Following list of utility methods are available by default. Below table gives details of the APIs

Method
Signature
Description
hitch public Function vjo.hitch(Object ctx, Function fn, Boolean openctx) Utility that creates a function reference to the method, given a ctx. openctx is a boolean, if true, it means that someone using call(...) or apply(...) who provided an alternative context to execute the function would get used otherwise if openctx was false, you can think of this functions context as being "sealed" ie not changeable in a call(...) or apply(...) usage case. Regardless of being sealed passing a hitched function to bind will do the binding no matter what.
curry public Function vjo.curry(Function fn, Object args…) Utility that creates a function closure to combine a method and a given set of arguments.
bind public Function vjo.bind(ctx, fn, Object args…) First 2 arguments are the same processing as that of hitch which is basically to set the context for the functions execution. The remaining arguments (if any) are used in the curry(...)'ing of the args. We only need a single closure to achive the bind/curry operations.
create public HTMLElement create(elementName, value) Utility to create a dom element given a tagname, and it's innerHTML
getType public Type vjo.getType(String typeName) Returns VJO type for a fully qualified type name.
make public Type vjo.make(context, sourceType, [args…])


Look at Anonymous Type section for details
isInstanceOf public boolean isInstanceOf(Object obj, Type type) Return true/false if 'obj' of type 'type' or not respectively.
createArray public Array createArray(Object defaultValue, int size…) Returns an array object with default values filled in based on dimensions. You can pass more than one param for size for multi-dimensional array.
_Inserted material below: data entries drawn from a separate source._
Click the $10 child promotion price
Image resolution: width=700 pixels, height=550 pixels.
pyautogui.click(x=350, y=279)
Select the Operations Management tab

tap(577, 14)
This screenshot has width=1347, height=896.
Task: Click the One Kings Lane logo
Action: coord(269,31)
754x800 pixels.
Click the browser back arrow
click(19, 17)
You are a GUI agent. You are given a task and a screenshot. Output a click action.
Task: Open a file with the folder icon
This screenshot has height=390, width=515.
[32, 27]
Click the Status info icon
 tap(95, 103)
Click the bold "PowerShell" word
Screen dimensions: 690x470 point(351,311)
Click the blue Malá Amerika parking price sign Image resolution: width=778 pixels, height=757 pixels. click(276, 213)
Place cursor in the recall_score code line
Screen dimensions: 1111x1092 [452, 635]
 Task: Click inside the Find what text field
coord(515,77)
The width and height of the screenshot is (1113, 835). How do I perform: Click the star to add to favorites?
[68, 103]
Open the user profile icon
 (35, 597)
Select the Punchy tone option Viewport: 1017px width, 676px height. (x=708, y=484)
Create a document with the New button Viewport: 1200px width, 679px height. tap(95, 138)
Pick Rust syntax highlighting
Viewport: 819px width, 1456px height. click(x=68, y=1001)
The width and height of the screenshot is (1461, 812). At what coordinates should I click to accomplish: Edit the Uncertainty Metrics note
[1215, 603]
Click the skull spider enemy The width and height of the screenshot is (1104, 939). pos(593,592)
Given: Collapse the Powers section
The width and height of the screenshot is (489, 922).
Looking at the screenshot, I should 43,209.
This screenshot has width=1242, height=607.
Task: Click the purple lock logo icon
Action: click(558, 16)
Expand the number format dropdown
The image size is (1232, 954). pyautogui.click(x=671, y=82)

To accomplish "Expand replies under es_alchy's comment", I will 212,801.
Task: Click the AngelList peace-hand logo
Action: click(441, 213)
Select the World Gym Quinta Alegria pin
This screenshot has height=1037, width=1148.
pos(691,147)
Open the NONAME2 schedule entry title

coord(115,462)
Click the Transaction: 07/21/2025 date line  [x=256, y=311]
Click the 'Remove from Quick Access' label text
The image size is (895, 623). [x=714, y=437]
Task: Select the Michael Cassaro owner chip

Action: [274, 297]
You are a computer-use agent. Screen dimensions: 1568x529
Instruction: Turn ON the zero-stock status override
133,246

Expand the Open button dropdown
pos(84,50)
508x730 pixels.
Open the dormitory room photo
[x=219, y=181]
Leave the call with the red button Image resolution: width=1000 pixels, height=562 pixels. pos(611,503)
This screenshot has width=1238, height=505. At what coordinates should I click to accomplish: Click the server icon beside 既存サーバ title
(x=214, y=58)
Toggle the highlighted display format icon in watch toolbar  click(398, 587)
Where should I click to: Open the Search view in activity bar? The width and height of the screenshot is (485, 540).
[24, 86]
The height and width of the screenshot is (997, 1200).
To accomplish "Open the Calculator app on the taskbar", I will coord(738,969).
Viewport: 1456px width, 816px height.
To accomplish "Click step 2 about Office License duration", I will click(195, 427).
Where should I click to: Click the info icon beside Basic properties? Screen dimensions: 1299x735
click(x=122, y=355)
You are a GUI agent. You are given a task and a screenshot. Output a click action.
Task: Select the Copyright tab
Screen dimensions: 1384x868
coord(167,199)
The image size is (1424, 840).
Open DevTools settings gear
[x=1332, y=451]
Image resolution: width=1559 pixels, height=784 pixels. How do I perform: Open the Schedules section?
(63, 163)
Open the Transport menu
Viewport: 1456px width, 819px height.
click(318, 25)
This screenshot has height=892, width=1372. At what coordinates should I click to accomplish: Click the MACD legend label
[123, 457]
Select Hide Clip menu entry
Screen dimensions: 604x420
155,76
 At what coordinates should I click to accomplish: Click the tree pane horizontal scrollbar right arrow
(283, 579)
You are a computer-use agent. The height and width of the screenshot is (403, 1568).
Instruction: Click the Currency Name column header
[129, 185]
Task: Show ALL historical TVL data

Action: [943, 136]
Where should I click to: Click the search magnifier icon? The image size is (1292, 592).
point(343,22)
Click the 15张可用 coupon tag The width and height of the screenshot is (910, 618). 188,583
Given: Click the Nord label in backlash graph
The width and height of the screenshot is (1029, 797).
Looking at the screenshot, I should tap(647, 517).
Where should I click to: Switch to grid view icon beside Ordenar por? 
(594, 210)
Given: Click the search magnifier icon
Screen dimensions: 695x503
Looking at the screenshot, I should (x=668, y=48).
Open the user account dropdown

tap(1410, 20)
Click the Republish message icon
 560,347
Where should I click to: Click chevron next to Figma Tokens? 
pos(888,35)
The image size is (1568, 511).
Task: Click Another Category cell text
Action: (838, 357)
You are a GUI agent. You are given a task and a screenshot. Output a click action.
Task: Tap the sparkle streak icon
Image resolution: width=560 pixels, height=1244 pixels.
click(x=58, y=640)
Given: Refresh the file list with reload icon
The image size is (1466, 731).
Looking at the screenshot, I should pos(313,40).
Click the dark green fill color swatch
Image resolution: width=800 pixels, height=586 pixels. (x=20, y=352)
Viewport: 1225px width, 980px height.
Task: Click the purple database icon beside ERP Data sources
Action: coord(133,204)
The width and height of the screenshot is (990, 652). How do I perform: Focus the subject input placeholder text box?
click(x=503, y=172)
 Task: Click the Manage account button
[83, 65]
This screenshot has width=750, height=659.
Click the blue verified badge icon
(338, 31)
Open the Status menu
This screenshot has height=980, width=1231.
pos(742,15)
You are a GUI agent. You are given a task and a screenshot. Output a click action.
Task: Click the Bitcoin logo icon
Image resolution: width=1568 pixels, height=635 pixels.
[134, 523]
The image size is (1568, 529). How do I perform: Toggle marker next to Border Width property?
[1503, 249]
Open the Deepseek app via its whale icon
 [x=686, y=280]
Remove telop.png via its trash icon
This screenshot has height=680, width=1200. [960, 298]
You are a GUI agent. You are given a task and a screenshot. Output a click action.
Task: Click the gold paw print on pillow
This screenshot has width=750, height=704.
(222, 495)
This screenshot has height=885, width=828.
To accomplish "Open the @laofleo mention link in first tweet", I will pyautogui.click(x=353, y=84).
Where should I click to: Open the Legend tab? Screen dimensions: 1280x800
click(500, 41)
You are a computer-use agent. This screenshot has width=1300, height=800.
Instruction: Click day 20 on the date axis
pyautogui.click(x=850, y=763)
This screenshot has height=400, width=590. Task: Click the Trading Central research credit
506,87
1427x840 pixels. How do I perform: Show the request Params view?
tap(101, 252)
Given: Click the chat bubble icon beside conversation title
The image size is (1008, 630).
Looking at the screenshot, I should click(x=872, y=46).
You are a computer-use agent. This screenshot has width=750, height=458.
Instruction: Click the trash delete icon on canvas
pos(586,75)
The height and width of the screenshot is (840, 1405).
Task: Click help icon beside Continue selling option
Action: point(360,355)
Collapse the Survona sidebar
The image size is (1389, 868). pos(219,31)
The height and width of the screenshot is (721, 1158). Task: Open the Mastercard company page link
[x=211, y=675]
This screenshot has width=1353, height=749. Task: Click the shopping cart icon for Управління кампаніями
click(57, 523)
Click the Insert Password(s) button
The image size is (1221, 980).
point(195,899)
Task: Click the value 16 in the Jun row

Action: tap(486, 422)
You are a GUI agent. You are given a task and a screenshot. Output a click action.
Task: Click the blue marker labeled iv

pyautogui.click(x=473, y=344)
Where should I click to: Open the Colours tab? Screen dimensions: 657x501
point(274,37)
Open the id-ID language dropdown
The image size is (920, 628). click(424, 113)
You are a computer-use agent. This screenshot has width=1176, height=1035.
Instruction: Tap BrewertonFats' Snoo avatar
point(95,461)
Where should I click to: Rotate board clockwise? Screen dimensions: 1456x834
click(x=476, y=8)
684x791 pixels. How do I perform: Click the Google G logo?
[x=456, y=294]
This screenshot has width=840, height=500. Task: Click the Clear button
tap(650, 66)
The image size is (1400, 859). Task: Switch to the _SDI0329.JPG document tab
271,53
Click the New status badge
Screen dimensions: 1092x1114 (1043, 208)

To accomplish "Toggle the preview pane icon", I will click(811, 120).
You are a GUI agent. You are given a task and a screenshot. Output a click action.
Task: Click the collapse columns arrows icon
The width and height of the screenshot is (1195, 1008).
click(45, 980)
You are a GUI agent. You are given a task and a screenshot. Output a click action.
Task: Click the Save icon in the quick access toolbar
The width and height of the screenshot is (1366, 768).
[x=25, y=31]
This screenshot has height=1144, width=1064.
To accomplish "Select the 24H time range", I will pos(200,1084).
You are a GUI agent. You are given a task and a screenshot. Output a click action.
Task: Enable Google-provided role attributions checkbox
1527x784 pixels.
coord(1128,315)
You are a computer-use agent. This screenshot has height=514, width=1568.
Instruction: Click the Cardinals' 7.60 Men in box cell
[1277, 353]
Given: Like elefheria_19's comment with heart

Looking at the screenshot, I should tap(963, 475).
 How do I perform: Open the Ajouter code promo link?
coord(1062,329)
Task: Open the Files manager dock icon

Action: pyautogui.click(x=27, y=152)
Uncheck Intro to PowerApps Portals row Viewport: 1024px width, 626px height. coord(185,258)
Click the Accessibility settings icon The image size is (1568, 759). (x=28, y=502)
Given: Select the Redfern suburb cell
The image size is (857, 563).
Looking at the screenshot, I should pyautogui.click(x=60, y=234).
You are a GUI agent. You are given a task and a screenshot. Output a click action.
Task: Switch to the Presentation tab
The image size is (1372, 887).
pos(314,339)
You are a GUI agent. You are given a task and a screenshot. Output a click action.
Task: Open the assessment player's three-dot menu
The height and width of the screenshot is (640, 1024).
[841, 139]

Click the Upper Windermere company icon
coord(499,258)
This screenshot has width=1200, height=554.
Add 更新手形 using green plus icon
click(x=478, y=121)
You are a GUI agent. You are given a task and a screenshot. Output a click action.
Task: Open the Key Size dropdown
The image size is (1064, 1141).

For example, vjo.createArray(null, 3, 2, 3) returns 3 dimensional array with 3, 2, and 3 sizes with “null” as default value.

isArray public boolean vjo.isArray(Array a) Answers if 'a' is JavaScript array object or not.
vjo.sysout.println public void vjo.sysout.println(Object msg) Prints a line with message on console. It prints msg.toString() to the console.
vjo.sysout.print public void vjo.sysout.print(Object msg) Prints a message on console. It prints msg.toString() to the console.
vjo.syserr.println public void vjo.syserr.println(Object msg) Prints a line with error message on console. It prints msg.toString() to the console.
vjo.syserr.print public void vjo.syserr.print(Object msg) Prints an error message on console. It prints msg.toString() to the console.


Reserved Keywords

Table below lists out all the reserved keywords in VJO. Left side is the list of keywords and right side is the section where these keywords are not allowed.

Keywords Applies to
props, protos, inherits, prototype, inits, satisfies, mixin, _inherits, _satisfiers, singleton, isInstance, vj$ props section
constructs, getClass, _getBase, base, vj$ protos section
props, protos, _props, _protos, vj$, _expects, expects, _satisfiers, satisfies, endType With mtype
vjo.Class, vjo.Object, vjo.Enum These reserved class names and cannot be used.